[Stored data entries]
*** Block opens ***

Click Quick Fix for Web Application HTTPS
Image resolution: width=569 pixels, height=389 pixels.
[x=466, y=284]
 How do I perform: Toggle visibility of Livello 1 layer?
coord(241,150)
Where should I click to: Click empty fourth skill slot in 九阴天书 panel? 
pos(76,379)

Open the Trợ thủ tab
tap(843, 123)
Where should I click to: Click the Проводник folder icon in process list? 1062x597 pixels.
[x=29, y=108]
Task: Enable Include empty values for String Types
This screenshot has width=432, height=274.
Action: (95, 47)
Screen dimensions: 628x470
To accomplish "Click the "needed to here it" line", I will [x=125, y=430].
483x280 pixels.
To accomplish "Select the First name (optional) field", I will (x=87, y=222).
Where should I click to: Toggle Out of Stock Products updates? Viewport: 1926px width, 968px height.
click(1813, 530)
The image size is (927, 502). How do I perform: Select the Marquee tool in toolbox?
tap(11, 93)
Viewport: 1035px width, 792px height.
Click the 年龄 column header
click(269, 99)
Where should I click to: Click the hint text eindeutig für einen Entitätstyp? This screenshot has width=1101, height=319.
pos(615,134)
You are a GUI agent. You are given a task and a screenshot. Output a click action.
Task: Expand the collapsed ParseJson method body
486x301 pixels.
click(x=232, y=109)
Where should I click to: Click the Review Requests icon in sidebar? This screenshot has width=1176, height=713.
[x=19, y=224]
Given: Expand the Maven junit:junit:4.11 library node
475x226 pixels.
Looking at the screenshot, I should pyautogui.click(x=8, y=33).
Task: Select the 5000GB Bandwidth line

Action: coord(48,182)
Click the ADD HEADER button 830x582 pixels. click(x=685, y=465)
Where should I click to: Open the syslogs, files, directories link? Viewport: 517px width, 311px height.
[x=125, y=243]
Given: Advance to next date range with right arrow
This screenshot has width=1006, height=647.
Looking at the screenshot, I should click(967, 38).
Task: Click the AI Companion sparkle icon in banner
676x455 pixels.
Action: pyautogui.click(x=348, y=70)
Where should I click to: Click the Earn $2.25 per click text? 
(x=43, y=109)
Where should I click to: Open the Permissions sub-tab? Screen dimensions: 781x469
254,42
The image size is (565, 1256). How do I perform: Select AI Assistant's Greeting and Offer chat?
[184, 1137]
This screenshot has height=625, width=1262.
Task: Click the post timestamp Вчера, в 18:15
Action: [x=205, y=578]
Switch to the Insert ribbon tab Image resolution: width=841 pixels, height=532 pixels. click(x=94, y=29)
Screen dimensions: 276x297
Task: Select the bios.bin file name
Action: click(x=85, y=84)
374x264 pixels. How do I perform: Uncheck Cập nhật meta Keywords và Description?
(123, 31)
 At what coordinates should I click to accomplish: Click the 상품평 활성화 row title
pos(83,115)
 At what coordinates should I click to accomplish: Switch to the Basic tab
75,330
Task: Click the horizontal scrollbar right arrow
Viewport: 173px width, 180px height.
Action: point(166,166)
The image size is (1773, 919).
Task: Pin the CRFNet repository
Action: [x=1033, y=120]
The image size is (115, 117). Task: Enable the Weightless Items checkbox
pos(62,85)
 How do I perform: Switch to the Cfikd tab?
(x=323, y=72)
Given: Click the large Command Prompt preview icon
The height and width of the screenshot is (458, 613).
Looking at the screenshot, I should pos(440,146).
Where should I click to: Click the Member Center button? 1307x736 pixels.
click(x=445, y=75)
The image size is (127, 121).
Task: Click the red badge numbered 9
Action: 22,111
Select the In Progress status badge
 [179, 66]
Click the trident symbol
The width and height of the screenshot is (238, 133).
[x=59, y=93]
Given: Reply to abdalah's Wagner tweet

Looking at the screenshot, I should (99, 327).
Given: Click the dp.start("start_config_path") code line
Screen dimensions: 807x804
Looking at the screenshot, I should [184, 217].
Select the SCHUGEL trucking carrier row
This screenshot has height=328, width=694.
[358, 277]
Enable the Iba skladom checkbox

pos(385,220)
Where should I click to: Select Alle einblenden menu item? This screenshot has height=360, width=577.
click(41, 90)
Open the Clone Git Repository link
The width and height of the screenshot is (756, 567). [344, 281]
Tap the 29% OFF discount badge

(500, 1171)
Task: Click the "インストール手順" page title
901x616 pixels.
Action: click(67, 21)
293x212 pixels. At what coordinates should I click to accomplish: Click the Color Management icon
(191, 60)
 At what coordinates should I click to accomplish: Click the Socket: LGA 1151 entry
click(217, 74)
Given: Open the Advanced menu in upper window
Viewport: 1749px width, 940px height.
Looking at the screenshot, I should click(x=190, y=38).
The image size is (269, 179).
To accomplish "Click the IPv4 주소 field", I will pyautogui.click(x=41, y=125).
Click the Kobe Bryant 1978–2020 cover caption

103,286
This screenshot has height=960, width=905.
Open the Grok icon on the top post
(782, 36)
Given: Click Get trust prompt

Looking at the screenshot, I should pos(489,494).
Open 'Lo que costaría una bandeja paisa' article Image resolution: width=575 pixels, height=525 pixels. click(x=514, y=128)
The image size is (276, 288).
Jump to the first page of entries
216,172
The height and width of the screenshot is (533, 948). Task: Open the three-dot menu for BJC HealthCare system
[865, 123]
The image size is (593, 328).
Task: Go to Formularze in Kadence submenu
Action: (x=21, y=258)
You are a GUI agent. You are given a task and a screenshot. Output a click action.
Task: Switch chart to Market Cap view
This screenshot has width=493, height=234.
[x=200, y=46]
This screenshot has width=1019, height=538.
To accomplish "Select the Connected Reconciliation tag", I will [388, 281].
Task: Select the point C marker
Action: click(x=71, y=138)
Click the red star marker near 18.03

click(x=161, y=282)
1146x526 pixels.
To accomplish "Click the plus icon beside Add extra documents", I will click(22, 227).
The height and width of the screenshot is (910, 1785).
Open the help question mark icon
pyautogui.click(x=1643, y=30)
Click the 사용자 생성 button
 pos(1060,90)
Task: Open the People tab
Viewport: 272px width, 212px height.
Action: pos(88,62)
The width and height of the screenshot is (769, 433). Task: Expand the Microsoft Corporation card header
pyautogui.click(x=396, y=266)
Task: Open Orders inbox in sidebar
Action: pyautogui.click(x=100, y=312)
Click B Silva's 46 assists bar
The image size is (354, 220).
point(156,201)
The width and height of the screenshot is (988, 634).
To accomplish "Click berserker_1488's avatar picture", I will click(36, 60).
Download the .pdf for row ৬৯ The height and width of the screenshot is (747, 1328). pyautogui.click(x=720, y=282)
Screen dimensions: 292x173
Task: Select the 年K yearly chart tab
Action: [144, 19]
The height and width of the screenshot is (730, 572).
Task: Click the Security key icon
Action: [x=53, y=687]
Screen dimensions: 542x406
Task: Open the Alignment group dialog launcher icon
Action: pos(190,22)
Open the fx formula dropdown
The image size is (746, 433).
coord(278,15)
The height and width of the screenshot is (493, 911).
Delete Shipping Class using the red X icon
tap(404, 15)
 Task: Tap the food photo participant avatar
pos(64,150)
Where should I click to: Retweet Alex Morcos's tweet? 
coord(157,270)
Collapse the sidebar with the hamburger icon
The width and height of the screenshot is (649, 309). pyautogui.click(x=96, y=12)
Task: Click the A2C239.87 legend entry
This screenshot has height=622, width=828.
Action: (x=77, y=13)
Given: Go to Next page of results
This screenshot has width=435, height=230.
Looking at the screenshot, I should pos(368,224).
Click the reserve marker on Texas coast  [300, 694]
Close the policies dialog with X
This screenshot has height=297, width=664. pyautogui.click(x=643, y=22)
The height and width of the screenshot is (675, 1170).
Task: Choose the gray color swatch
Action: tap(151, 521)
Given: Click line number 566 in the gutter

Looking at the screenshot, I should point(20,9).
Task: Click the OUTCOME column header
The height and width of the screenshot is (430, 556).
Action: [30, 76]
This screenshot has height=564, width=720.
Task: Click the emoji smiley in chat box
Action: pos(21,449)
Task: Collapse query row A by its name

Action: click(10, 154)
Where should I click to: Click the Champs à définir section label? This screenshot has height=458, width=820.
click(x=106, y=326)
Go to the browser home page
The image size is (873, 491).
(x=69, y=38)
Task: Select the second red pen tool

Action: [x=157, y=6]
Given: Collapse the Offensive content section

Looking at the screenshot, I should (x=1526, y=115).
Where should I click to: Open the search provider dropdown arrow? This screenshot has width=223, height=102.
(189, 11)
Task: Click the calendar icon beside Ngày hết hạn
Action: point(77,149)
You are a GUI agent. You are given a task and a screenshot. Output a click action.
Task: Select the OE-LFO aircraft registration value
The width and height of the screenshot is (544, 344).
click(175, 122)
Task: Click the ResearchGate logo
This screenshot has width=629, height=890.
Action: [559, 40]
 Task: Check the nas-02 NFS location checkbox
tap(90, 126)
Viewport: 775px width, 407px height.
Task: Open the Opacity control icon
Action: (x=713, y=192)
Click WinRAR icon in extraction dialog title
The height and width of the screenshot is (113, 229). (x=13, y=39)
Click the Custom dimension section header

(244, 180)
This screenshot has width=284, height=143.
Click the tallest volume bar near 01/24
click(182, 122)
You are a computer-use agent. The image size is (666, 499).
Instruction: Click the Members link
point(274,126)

*** Block closes ***

**Instructions to follow**:
Each line of the records above, from the first through the one containing "Screen dimensions: 628x470", is to be retyped exactly; no other line belongs.

**Answer to this problem**:
Click Quick Fix for Web Application HTTPS
Image resolution: width=569 pixels, height=389 pixels.
[x=466, y=284]
 How do I perform: Toggle visibility of Livello 1 layer?
coord(241,150)
Where should I click to: Click empty fourth skill slot in 九阴天书 panel? 
pos(76,379)

Open the Trợ thủ tab
tap(843, 123)
Where should I click to: Click the Проводник folder icon in process list? 1062x597 pixels.
[x=29, y=108]
Task: Enable Include empty values for String Types
This screenshot has width=432, height=274.
Action: (95, 47)
Screen dimensions: 628x470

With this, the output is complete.